**Word and item position data:**
↓↓↓

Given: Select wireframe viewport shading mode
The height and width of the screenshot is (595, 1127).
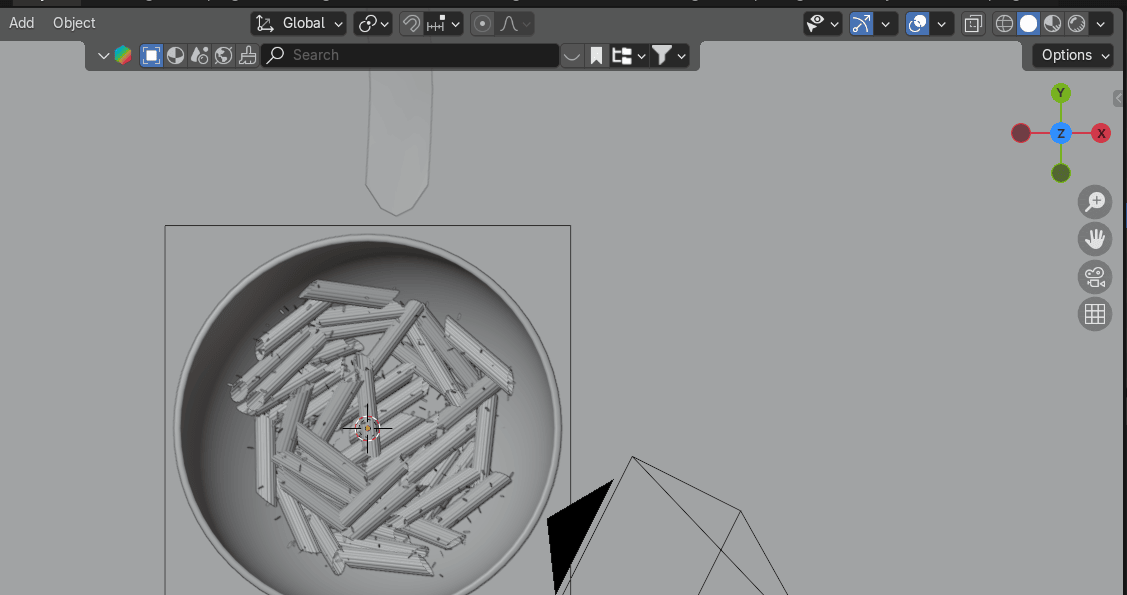Looking at the screenshot, I should click(1004, 24).
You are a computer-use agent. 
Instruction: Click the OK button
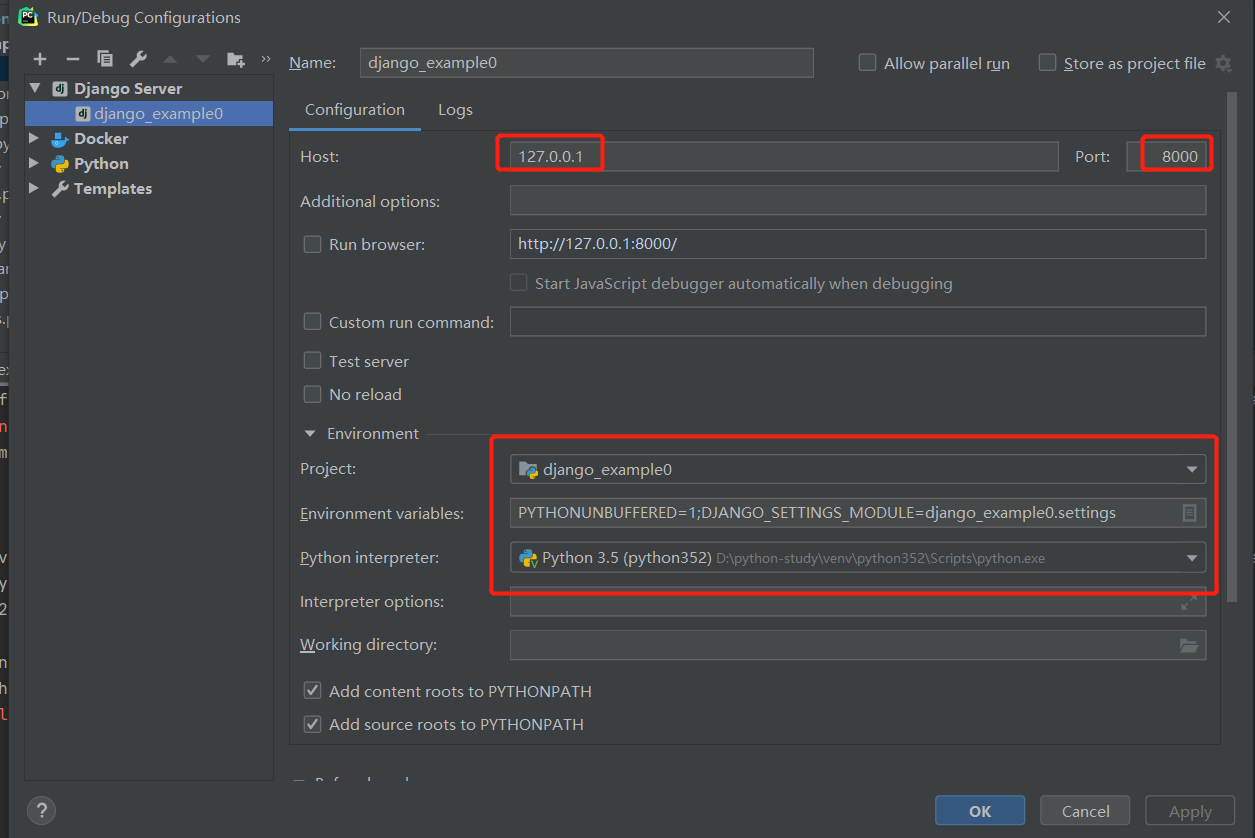click(x=979, y=811)
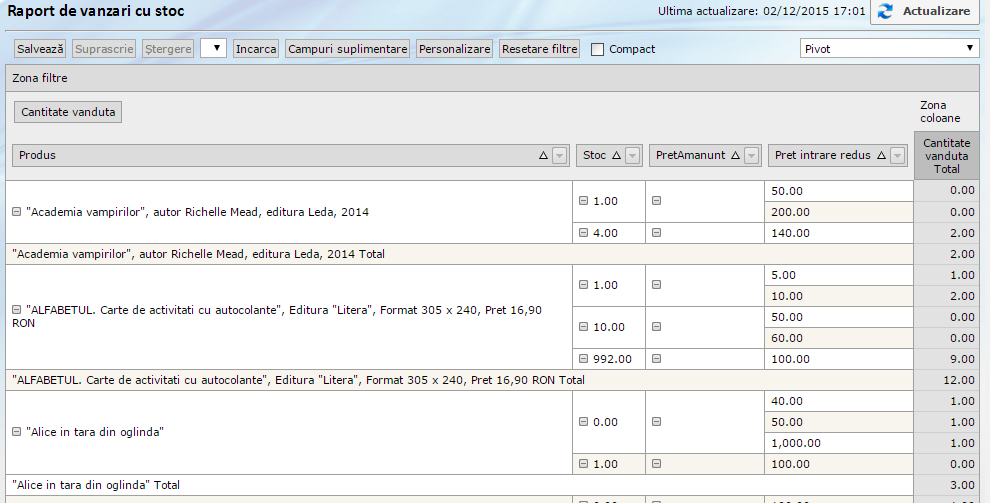Open filter icon on Pret intrare redus header
990x503 pixels.
[897, 155]
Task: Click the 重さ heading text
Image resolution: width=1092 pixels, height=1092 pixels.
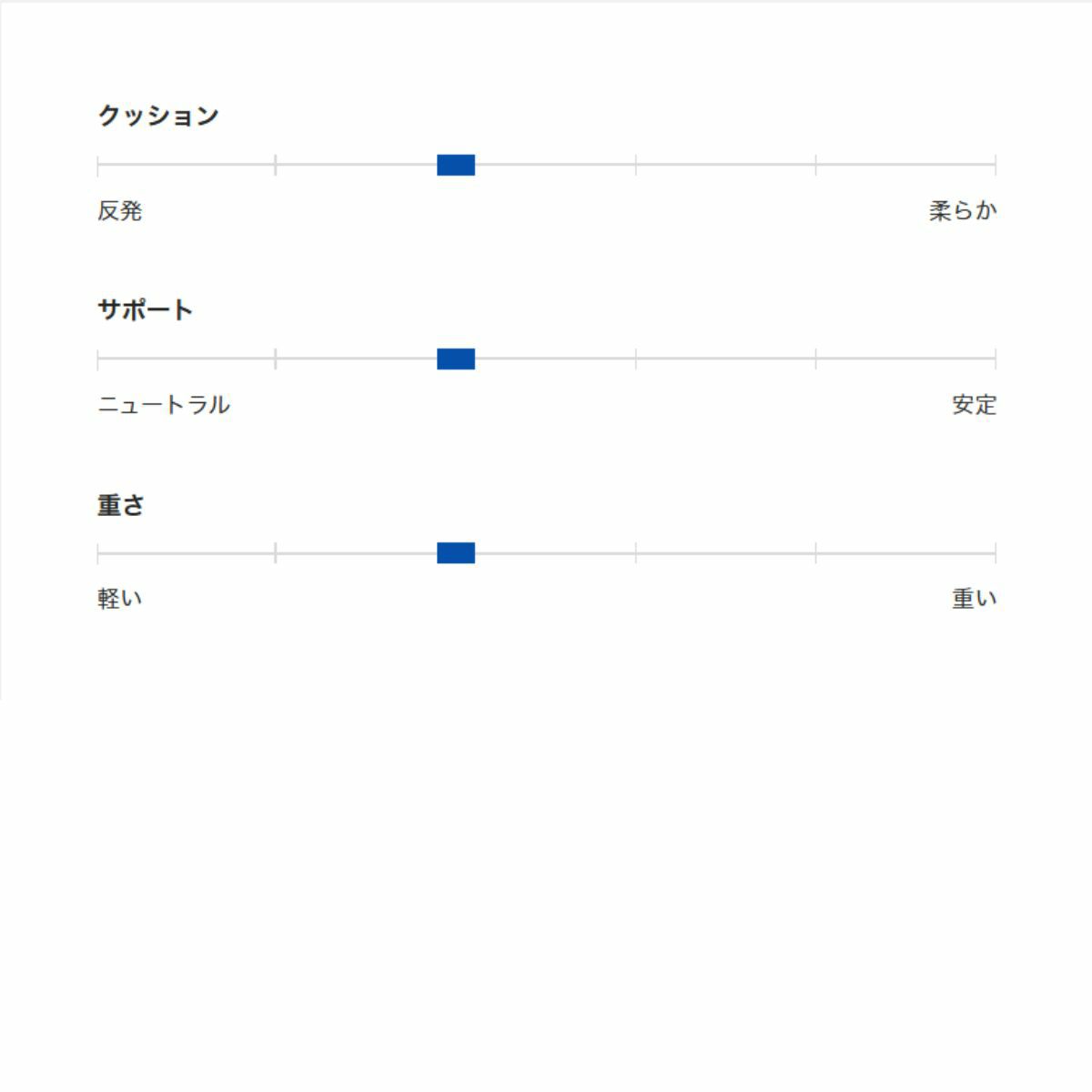Action: click(121, 505)
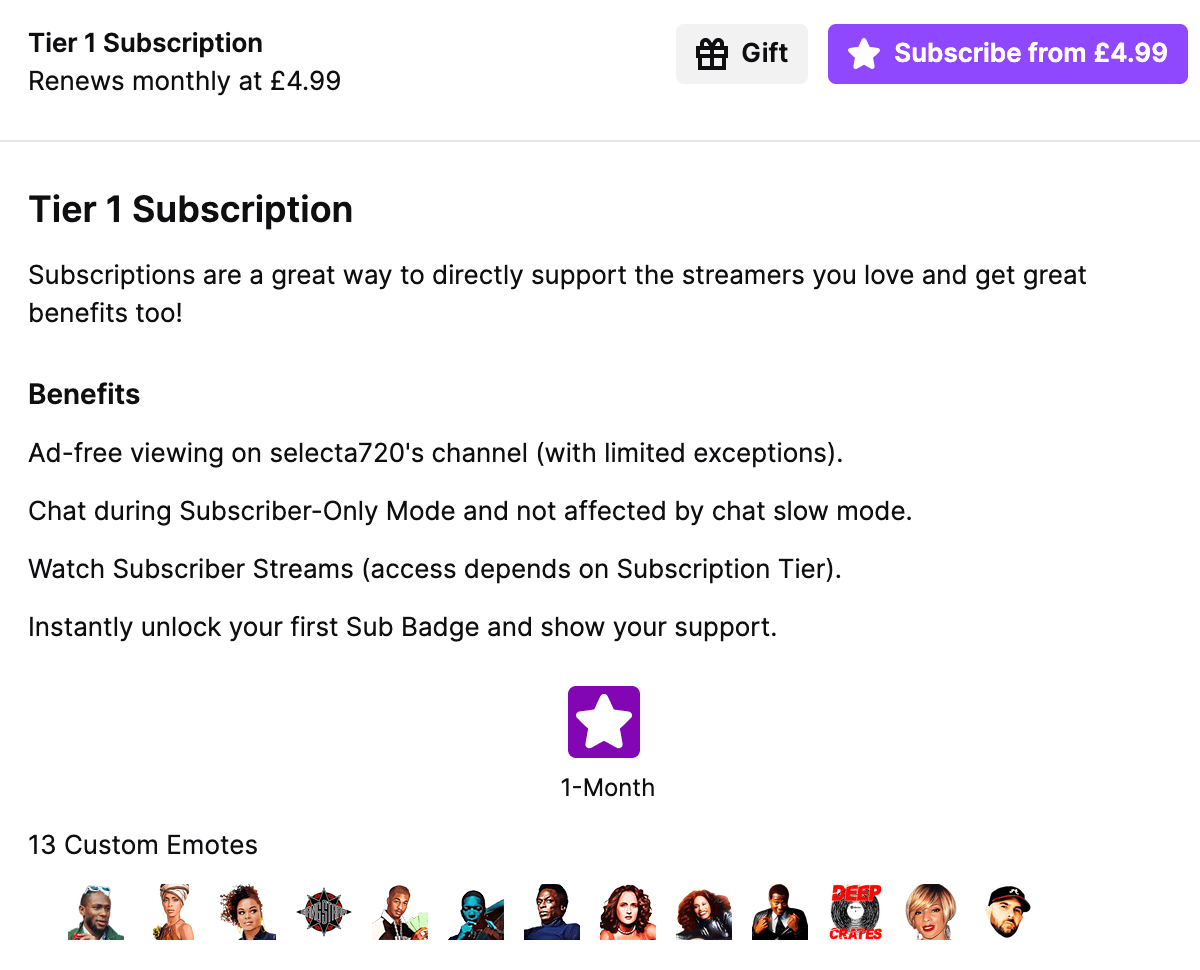Select the emote wearing a head wrap

(172, 912)
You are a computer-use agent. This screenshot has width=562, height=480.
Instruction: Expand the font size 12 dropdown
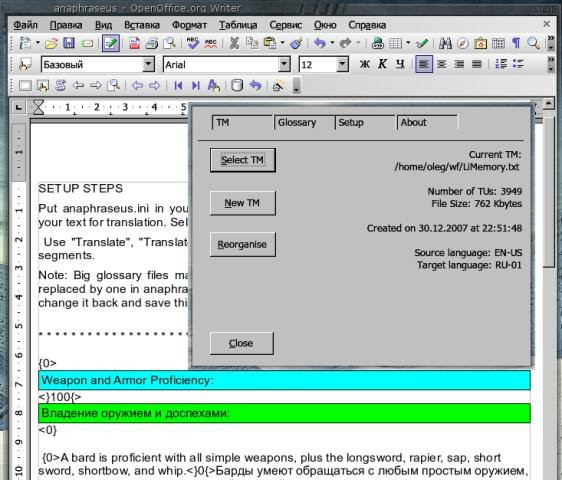coord(343,65)
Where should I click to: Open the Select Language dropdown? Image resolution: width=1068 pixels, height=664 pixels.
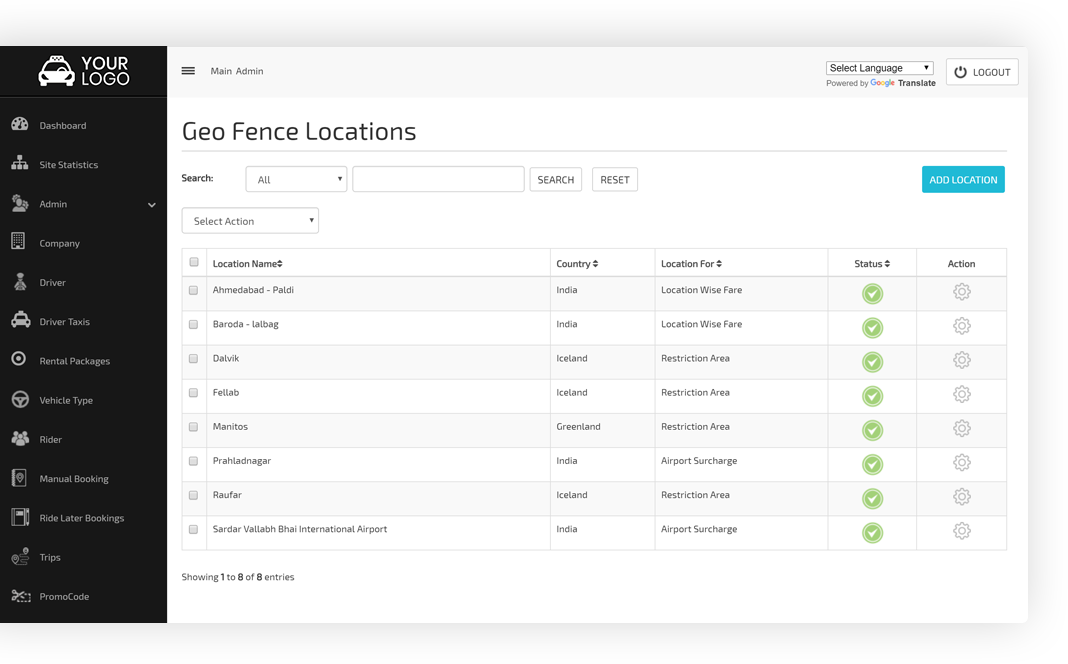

↑↑↑

Pick out each line in the items above that contains the word "Image", and list those lines.

Image resolution: width=1092 pixels, height=1092 pixels.
Where should I click to: Open the Select Language dropdown? Image resolution: width=1068 pixels, height=664 pixels.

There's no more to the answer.